↓↓↓
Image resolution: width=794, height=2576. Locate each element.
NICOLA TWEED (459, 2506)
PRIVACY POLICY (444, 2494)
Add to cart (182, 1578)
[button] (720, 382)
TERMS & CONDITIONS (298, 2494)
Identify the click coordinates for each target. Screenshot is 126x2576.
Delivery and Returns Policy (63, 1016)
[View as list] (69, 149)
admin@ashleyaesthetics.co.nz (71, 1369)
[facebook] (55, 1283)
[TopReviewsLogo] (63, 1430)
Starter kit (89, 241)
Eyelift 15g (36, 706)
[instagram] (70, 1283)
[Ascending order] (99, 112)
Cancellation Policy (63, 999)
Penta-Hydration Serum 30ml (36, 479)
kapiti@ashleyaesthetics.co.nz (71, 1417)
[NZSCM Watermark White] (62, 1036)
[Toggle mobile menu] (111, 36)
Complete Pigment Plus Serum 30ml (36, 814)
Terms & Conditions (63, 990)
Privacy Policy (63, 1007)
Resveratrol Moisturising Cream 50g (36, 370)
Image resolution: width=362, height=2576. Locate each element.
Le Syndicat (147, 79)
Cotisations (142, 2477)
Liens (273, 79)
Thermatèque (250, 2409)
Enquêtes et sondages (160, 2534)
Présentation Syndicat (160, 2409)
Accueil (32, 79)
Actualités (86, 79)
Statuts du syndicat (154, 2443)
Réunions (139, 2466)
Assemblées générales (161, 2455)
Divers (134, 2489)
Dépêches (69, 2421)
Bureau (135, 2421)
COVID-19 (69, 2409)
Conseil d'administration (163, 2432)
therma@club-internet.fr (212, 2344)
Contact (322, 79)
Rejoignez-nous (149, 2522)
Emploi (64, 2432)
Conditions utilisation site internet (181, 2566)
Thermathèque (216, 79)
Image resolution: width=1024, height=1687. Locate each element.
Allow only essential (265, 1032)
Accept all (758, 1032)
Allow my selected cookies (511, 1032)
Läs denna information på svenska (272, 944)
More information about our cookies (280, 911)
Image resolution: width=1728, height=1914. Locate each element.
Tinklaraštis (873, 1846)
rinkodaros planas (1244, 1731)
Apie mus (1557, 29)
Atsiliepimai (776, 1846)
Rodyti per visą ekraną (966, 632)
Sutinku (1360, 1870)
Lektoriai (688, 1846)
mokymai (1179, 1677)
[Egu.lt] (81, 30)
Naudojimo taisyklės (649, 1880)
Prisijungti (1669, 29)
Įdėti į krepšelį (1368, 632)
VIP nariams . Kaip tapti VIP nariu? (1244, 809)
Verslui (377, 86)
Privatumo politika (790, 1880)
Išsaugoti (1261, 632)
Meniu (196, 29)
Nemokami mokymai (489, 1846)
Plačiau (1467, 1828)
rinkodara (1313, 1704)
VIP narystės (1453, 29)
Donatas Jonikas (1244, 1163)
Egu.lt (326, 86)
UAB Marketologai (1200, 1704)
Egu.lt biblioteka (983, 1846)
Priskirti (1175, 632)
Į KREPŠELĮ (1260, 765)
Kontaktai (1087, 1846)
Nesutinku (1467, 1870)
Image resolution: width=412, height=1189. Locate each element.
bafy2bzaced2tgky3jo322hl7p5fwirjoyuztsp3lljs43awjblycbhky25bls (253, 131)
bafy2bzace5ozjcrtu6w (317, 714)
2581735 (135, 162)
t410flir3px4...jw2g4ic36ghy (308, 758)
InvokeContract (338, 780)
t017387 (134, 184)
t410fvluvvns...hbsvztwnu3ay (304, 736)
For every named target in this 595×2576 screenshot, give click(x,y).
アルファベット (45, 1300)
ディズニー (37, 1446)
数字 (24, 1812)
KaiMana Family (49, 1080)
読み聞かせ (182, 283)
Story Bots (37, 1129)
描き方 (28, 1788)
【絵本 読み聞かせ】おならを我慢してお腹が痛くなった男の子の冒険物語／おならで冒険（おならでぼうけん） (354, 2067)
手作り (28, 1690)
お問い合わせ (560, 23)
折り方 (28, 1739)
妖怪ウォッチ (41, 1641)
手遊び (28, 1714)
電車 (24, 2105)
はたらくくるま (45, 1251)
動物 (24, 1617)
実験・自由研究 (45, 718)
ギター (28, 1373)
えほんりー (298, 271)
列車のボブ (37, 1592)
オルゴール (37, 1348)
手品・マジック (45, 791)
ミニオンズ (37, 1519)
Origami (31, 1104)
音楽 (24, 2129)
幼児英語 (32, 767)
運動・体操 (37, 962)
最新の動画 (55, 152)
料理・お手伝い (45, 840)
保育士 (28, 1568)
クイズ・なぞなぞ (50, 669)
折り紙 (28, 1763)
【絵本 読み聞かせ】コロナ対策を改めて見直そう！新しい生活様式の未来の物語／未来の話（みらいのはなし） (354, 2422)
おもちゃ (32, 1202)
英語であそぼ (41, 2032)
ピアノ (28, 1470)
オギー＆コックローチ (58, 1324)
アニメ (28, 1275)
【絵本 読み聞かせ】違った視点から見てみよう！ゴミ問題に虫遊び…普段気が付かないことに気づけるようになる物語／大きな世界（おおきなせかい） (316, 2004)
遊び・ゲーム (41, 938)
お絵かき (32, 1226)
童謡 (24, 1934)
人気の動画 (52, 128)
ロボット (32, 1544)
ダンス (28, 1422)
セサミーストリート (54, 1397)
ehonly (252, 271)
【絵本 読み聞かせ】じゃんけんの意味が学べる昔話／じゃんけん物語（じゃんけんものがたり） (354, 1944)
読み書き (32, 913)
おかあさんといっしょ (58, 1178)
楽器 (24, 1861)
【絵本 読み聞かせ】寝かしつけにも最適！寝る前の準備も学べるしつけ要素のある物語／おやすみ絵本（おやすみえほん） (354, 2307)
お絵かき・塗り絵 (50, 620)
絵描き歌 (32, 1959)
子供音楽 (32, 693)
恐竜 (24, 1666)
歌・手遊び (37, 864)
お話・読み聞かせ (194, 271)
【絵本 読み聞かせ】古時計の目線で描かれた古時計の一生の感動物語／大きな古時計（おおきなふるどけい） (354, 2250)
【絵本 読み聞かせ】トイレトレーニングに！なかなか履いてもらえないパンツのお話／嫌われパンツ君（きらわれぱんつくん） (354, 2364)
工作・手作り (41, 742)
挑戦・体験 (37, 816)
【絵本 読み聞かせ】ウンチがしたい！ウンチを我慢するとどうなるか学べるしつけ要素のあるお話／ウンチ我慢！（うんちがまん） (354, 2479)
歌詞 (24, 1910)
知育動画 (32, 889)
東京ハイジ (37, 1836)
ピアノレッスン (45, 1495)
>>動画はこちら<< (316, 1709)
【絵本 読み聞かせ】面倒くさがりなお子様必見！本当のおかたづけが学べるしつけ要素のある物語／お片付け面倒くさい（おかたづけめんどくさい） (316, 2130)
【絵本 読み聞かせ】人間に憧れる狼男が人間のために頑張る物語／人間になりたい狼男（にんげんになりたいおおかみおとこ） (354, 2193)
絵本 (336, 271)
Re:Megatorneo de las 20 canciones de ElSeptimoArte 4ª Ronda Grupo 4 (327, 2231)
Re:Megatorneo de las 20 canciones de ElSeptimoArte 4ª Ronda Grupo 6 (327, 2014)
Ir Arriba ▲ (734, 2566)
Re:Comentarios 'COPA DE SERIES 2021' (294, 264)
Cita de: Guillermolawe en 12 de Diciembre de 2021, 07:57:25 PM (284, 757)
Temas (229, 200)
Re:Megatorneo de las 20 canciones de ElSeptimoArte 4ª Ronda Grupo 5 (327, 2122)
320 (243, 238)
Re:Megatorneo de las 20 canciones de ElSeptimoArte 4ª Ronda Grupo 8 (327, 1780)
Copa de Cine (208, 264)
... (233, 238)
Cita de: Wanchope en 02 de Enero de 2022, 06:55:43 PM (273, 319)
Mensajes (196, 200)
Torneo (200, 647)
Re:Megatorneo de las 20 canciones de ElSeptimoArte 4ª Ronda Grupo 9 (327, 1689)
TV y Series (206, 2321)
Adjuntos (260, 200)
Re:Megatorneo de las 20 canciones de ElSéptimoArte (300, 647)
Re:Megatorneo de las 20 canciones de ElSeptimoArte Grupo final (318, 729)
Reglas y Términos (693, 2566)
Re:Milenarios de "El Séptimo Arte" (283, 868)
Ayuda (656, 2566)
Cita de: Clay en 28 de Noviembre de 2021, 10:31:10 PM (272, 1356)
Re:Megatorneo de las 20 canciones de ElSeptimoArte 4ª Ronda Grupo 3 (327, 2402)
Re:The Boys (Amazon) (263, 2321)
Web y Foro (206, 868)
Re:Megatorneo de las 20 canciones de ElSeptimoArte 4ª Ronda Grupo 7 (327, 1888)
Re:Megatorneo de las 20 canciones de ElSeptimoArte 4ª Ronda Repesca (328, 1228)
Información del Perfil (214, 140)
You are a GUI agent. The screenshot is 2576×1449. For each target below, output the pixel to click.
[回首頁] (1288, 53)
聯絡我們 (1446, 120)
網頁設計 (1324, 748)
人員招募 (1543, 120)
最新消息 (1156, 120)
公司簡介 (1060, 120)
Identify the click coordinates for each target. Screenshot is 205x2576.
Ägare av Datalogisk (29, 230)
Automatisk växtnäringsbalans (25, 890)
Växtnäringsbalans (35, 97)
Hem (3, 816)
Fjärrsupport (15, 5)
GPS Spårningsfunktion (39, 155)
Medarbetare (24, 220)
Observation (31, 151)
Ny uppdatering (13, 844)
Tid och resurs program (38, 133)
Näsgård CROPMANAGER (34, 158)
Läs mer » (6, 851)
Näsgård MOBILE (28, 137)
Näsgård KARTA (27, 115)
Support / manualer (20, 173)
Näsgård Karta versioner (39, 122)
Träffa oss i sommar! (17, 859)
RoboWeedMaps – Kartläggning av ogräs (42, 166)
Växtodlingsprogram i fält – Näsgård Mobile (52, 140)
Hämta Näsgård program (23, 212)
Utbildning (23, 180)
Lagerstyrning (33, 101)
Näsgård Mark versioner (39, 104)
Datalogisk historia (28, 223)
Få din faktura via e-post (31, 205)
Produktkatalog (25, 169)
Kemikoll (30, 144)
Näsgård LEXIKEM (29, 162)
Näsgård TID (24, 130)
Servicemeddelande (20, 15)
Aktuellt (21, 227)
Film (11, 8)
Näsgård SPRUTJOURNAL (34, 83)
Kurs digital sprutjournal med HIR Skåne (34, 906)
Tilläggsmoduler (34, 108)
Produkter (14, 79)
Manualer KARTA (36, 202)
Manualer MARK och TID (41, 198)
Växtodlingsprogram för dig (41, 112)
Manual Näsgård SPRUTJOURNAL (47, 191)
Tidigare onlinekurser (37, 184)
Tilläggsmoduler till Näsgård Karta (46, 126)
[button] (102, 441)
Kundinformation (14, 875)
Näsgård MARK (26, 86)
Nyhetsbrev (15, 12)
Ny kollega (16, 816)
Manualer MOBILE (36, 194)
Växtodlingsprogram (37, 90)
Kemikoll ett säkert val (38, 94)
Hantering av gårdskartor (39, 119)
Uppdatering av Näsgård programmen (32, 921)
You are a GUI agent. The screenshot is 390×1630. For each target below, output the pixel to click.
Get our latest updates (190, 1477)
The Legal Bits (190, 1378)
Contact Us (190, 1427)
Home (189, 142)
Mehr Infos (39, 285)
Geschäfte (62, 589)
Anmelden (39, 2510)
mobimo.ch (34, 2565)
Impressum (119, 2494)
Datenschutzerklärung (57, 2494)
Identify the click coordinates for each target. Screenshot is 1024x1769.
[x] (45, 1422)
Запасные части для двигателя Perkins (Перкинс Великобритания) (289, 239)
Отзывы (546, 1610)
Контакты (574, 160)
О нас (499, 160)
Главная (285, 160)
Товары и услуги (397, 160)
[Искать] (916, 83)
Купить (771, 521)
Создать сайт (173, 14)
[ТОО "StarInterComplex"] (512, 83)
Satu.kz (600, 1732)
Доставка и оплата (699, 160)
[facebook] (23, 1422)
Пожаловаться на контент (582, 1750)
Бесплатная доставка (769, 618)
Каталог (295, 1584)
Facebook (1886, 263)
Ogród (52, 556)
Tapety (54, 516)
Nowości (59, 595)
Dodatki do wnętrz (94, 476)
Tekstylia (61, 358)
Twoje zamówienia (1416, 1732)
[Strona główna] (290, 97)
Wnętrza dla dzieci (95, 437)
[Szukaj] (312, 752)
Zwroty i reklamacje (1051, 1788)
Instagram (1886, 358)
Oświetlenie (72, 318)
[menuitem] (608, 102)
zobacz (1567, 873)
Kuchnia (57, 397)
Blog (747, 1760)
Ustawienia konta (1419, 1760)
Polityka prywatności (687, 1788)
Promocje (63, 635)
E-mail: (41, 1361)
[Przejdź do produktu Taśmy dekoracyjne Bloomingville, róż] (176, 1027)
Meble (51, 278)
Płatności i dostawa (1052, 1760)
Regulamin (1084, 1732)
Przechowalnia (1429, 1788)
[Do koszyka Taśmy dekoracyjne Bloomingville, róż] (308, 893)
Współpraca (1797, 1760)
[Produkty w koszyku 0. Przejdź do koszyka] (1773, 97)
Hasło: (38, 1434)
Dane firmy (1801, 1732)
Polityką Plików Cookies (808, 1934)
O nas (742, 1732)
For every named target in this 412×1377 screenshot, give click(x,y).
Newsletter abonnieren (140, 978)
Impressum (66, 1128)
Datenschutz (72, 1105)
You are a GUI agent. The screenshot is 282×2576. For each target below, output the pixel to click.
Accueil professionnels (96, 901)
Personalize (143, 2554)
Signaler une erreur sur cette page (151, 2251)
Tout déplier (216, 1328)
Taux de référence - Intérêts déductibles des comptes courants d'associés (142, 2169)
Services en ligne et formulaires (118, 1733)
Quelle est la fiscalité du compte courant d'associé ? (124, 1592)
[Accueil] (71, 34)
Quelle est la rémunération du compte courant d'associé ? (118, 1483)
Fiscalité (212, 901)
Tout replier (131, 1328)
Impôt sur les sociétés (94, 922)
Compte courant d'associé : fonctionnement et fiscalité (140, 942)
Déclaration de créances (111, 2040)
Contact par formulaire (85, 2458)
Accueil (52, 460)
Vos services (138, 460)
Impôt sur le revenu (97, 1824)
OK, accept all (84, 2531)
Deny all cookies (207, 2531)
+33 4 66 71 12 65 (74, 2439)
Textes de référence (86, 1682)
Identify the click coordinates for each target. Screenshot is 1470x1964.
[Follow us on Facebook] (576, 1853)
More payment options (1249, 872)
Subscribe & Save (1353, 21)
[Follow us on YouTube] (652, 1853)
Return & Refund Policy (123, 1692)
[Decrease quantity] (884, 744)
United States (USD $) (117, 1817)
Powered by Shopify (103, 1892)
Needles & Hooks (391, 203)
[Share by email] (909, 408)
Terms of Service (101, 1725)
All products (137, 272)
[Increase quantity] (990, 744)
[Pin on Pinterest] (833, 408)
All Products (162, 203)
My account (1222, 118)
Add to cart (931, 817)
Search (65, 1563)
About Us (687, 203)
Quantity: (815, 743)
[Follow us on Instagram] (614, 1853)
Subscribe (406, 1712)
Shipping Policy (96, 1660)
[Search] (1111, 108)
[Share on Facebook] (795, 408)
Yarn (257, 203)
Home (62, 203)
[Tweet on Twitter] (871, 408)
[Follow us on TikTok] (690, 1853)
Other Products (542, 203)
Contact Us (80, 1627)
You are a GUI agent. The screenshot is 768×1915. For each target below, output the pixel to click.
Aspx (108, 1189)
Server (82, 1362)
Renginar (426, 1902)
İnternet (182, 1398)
↑↑↑
**AIM OF THE TASK**
Where the word "koszyka" occurs in a line of the records, copy that line.

**ANSWER SECTION**
[Do koszyka Taśmy dekoracyjne Bloomingville, róż] (308, 893)
[Produkty w koszyku 0. Przejdź do koszyka] (1773, 97)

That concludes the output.